During 2012, the Company sold half of its interest in certain non-producing Kansas oil and gas properties.  Proceeds from the sale totaled $578,000 and the Company recorded a $475,000 pre-tax gain from this sale.  Also during 2012, the Company sold its interest in two oil and gas producing property units for total proceeds of $3,049,000.  The Company realized a $1,728,000 pre-tax gain from these two sales.  In January 2011, the Company completed the sale of its interest in certain producing oil and gas properties located in the on-shore Gulf Coast region of Texas.  Proceeds from the 2011 sale totaled $6.2 million and the pre-tax gain totaled $2,708,000.  Also during 2011, the Company sold a portion of its interest in certain non-producing oil and gas properties located in West Texas for $329,000 with a $125,000 pre-tax gain from this transaction.

During 2013, 2012 and 2011, the Company sold certain used trucks and equipment from its marketing and transportation segments and recorded pre-tax gains totaling $372,000, $2,482,000 and $1,246,000, respectively.

Cash Deposits and Other Assets
Cash Deposits and Other Assets

The Company has established certain deposits to support participation in its liability insurance program and remittance of state crude oil severance taxes and other state collateral deposits.  Insurance collateral deposits are invested at the discretion of the Company’s insurance carrier and such investments primarily consist of intermediate term federal government bonds and bonds backed by federal agencies.  Components of cash deposits and other assets are as follows (in thousands):
 
   
December 31,
 
   
2013
  
2012
 
    Insurance collateral deposits
 $3,718  $3,413 
    State collateral deposits
  160   170 
    Materials and supplies
  609   616 
   $4,487  $4,199 

Revenue Recognition
Revenue Recognition

Commodity purchase and sale contracts utilized by the Company’s marketing business generally qualify as derivative instruments with certain specifically identified crude oil  contracts designated as trading activities.  From the time of contract origination, such trading activity contracts are marked-to-market and recorded on a net revenue basis in the accompanying consolidated financial statements.
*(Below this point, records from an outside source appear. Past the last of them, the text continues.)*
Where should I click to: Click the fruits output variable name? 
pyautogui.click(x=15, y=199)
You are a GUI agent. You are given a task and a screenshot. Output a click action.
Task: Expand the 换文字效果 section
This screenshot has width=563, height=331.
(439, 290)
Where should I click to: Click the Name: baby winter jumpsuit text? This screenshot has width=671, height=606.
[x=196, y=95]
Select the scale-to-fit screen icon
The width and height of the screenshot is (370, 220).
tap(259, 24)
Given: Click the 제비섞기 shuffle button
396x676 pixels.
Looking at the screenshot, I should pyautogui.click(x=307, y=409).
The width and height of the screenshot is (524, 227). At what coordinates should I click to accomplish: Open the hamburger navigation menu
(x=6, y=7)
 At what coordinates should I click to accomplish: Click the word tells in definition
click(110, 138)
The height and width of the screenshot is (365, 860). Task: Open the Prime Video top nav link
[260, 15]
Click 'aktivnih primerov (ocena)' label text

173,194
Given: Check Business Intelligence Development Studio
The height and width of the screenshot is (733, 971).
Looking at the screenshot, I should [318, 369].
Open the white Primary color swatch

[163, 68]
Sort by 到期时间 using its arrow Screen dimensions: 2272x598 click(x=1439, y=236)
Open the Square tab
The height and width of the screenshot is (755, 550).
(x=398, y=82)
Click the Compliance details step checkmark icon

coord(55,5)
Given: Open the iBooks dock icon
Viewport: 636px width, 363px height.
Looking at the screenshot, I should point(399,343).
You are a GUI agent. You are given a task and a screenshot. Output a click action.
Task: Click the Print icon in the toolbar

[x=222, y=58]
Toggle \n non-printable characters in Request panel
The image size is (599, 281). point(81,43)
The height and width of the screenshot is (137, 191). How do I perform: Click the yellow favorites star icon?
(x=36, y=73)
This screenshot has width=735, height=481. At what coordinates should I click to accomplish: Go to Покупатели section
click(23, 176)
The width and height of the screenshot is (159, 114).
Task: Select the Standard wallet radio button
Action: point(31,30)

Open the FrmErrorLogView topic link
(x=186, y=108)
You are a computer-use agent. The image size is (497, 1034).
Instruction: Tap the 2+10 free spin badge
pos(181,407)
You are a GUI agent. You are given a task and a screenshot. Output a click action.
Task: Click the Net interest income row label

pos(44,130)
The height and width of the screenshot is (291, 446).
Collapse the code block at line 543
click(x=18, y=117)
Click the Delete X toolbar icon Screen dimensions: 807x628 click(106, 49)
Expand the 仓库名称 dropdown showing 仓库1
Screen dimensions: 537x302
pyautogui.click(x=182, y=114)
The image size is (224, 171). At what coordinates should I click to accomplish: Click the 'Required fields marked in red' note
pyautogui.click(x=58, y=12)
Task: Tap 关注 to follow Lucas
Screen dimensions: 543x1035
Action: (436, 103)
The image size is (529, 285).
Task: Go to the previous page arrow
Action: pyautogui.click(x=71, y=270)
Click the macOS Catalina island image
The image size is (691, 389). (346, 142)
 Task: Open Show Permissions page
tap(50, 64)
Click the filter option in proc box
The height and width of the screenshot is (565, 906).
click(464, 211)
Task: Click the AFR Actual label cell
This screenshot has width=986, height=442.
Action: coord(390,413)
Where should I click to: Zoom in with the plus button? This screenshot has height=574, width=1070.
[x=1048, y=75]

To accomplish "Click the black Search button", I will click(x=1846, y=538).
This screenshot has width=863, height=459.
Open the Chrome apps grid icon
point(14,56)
Most all crude oil purchase and sale contracts qualify and are designated as non-trading activities and the Company considers such contracts as normal purchases and sales activity.  For normal purchases and sales the Company’s customers are invoiced monthly based upon contractually agreed upon terms with revenue recognized in the month in which the physical product is delivered to the customer.  Such sales are recorded gross in the financial statements because the Company takes title, has risk of loss for the products, is the primary obligor for the purchase, establishes the sale price independently with a third party, and maintains credit risk associated with the sale of the product.

Certain crude oil contracts may be with a single counterparty to provide for similar quantities of crude oil to be bought and sold at different locations.  These contracts are entered into for a variety of reasons, including effecting the transportation of the commodity, to minimize credit exposure, and/or to meet the competitive demands of the customer.  Such buy/sell arrangements are reflected on a net revenue basis in the accompanying consolidated financial statements.  Reporting such crude oil contracts on a gross revenue basis would increase the Company’s reported revenues by $1,602,626,000, $1,381,352,000 and $1,812,561,000 for the years ended December 31, 2013, 2012 and 2011, respectively.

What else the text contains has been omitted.